Menanggapi berbagai aduan tersebut, AKP Yuwono memastikan pihaknya akan menindaklanjuti setiap keluhan yang disampaikan masyarakat melalui forum Kopi Batara. Polisi juga akan berkoordinasi dengan instansi terkait apabila persoalan tersebut membutuhkan penanganan lintas sektor.
“Betul, nanti akan kami sikapi aduan masyarakat. Kami akan tindak lanjuti dan kami koordinasikan dengan instansi terkait,” tuturnya.
Sementara itu, Lurah Loktabat Utara Dedy Wahyudie menyampaikan bahwa pihak kelurahan juga terus mendorong para Ketua RT dan RW untuk berperan aktif menyebarluaskan informasi mengenai bahaya karhutla kepada masyarakat.
“Kalau dari kelurahan, kita mengimbau kepada RT/RW menyebarluaskan informasi tentang bahaya karhutla dan meminta warga untuk waspada. Mungkin itu saja,” ujar Dedy.
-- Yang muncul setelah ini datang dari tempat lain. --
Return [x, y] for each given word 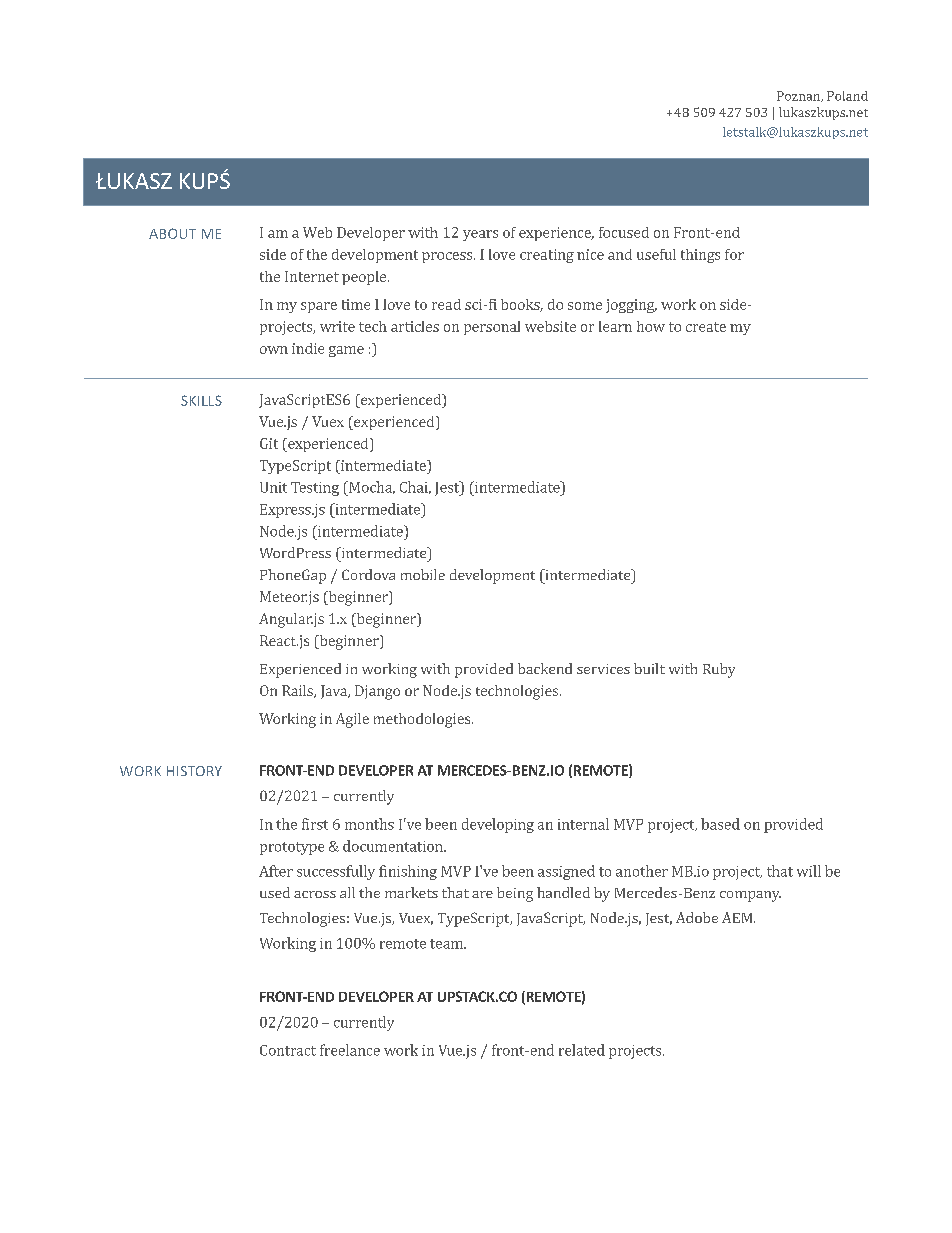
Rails [298, 691]
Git [269, 443]
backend [545, 668]
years [480, 235]
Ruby [719, 670]
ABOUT [172, 233]
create [706, 327]
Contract [288, 1050]
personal [492, 328]
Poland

Menurut Dedy, forum Kopi Batara juga memberikan manfaat karena komunikasi antara masyarakat, pemerintah dan pihak kepolisian dapat berlangsung secara langsung. Pertemuan tersebut dinilai menjadi sarana untuk memperkuat sinergitas sekaligus menyerap informasi mengenai berbagai persoalan yang terjadi di lingkungan.
“Ya, tentu lebih pas lagi karena pertemuan ini terutama dengan Hotel Iris ini kan rutin sebenarnya. Informasi-informasi dari warga bisa langsung diterima dari pihak Hotel Iris mengenai masalah sinergitas kita,” terangnya.
Melalui kegiatan Kopi Batara, Polsek Banjarbaru Utara berharap komunikasi dengan masyarakat semakin terbuka sehingga berbagai potensi gangguan kamtibmas, persoalan lalu lintas maupun permasalahan lingkungan dapat diketahui dan ditangani lebih cepat. Kegiatan tersebut juga menjadi bagian dari upaya kepolisian memperkuat sinergi bersama pemerintah dan masyarakat dalam menjaga keamanan serta ketertiban di wilayah Banjarbaru Utara.(14).